- _THE PROBLEM_
Put the part of the records that opens with the line containing "You are a computer-use agent. The width" and closes with the line containing "pos(633,291)" into a JSON list of strings, one string per line, leaving out blank lines. Include both end lines and nothing else.

++++

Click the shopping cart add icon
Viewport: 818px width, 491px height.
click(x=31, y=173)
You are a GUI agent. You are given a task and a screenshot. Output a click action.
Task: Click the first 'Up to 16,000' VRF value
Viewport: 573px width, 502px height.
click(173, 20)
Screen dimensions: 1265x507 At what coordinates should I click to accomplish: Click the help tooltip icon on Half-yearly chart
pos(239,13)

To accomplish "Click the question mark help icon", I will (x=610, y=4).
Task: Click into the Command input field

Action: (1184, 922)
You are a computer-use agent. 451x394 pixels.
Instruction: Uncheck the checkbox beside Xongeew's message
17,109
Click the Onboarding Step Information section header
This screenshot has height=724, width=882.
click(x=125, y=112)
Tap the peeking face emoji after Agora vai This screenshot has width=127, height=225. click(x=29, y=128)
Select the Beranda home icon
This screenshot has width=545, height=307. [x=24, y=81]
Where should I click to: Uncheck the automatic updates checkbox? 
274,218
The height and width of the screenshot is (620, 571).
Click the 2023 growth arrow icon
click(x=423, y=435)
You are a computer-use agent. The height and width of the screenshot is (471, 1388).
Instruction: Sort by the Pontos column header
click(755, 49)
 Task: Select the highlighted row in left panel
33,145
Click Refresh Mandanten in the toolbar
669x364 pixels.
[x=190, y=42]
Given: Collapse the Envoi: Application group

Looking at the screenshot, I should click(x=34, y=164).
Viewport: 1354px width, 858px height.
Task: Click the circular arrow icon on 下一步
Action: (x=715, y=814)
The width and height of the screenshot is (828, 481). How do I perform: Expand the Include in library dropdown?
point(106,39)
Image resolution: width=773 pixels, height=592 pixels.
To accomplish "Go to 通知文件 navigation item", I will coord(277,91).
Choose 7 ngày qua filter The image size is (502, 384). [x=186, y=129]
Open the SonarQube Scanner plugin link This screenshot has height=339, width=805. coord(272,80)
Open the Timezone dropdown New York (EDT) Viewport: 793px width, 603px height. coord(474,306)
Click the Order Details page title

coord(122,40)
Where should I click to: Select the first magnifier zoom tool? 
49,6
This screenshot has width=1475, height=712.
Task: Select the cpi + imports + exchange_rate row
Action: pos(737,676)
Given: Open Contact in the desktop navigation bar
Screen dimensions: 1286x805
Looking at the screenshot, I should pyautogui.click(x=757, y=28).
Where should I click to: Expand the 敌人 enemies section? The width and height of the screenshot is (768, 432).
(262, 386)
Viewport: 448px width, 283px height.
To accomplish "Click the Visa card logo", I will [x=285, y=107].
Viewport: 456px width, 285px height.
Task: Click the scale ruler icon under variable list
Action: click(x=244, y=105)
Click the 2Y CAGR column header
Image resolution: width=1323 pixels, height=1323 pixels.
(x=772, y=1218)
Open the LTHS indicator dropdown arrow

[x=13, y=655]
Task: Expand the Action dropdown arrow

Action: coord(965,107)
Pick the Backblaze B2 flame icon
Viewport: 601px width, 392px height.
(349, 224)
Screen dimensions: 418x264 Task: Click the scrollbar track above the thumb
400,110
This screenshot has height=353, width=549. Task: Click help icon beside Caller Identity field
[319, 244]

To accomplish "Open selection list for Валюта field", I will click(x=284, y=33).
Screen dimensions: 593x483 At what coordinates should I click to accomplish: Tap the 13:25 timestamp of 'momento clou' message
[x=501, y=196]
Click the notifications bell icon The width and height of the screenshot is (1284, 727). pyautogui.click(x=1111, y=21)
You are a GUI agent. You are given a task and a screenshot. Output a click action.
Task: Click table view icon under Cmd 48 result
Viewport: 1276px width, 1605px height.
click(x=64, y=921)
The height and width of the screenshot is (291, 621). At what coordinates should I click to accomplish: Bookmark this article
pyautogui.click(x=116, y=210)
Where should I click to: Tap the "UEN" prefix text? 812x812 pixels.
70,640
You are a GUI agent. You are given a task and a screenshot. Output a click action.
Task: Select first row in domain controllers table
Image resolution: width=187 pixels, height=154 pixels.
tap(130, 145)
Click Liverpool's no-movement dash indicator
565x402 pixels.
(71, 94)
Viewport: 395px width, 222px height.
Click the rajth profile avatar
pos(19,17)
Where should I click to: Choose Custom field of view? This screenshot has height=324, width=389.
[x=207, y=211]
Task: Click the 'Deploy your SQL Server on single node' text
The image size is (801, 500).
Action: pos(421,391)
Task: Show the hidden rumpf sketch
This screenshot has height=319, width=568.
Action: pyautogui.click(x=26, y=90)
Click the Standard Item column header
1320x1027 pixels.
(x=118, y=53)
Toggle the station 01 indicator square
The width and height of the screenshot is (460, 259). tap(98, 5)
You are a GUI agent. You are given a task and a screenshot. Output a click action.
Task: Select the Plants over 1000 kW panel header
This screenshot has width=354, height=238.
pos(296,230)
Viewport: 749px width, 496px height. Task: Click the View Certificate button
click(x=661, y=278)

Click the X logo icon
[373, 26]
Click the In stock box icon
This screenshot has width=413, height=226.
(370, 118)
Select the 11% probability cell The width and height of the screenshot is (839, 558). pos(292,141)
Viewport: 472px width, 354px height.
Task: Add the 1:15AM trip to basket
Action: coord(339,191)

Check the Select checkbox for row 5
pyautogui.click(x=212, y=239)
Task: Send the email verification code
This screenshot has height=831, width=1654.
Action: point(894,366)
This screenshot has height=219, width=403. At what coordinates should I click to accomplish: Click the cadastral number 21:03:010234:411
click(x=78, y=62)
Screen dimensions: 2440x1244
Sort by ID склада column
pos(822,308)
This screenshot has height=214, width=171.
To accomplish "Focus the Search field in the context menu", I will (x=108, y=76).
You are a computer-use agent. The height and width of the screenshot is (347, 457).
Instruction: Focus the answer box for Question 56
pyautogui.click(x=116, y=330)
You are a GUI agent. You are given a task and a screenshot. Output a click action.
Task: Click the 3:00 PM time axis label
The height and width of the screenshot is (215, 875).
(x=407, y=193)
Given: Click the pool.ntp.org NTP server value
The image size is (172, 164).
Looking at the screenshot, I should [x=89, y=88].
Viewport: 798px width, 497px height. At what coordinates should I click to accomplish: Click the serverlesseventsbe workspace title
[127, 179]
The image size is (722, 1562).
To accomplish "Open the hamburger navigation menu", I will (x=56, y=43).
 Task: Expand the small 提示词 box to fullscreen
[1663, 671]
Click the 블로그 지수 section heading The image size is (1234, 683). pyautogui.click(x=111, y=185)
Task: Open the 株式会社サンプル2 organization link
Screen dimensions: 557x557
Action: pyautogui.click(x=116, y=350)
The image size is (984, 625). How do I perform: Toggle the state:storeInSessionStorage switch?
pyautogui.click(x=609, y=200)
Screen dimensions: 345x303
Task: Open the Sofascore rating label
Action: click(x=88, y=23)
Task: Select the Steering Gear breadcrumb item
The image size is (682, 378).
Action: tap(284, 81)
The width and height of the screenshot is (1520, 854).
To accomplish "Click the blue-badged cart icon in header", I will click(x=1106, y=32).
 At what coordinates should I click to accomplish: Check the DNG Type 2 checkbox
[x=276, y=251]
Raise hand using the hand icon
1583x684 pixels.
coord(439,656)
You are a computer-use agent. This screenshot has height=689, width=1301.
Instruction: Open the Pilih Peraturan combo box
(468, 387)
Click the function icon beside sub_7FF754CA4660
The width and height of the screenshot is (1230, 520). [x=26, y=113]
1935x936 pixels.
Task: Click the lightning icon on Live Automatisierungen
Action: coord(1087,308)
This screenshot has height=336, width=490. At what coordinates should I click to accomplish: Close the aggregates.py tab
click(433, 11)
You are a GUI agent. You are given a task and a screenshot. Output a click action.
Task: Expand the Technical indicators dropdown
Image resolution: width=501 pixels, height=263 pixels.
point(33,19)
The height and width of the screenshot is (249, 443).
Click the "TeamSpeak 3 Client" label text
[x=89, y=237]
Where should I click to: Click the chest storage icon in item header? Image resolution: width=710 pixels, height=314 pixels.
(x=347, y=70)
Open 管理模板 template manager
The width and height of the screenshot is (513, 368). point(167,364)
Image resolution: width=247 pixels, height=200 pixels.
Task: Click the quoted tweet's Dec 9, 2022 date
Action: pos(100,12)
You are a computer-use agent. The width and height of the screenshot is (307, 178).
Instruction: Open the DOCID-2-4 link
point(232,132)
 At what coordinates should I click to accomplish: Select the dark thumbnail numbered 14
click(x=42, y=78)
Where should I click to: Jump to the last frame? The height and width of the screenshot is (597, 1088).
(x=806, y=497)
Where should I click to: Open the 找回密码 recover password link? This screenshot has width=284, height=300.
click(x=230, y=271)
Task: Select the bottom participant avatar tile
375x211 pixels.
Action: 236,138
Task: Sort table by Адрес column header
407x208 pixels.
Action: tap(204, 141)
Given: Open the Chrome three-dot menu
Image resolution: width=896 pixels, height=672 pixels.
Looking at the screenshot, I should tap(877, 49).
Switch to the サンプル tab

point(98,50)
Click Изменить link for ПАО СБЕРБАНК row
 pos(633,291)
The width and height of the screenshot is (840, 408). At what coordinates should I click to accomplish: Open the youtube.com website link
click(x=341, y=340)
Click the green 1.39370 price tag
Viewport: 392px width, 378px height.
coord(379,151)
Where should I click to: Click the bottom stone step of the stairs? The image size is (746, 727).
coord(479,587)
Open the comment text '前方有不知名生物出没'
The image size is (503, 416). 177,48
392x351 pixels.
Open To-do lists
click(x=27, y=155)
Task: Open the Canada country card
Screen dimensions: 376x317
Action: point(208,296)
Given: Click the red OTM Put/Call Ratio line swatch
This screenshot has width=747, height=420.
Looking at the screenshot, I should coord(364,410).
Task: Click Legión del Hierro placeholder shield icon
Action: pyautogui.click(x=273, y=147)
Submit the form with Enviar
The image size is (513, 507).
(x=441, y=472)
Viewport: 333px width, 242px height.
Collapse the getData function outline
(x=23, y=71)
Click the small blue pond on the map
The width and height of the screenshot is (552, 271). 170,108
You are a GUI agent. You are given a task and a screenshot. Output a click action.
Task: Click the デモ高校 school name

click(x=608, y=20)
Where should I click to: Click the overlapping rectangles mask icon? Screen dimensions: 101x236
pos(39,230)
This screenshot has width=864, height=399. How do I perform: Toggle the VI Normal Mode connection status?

++++

- _COMPLETED TASK_
[
  "You are a computer-use agent. The width and height of the screenshot is (307, 178).",
  "Instruction: Open the DOCID-2-4 link",
  "point(232,132)",
  " At what coordinates should I click to accomplish: Select the dark thumbnail numbered 14",
  "click(x=42, y=78)",
  "Where should I click to: Jump to the last frame? The height and width of the screenshot is (597, 1088).",
  "(x=806, y=497)",
  "Where should I click to: Open the 找回密码 recover password link? This screenshot has width=284, height=300.",
  "click(x=230, y=271)",
  "Task: Select the bottom participant avatar tile",
  "375x211 pixels.",
  "Action: 236,138",
  "Task: Sort table by Адрес column header",
  "407x208 pixels.",
  "Action: tap(204, 141)",
  "Given: Open the Chrome three-dot menu",
  "Image resolution: width=896 pixels, height=672 pixels.",
  "Looking at the screenshot, I should tap(877, 49).",
  "Switch to the サンプル tab",
  "point(98,50)",
  "Click Изменить link for ПАО СБЕРБАНК row",
  " pos(633,291)"
]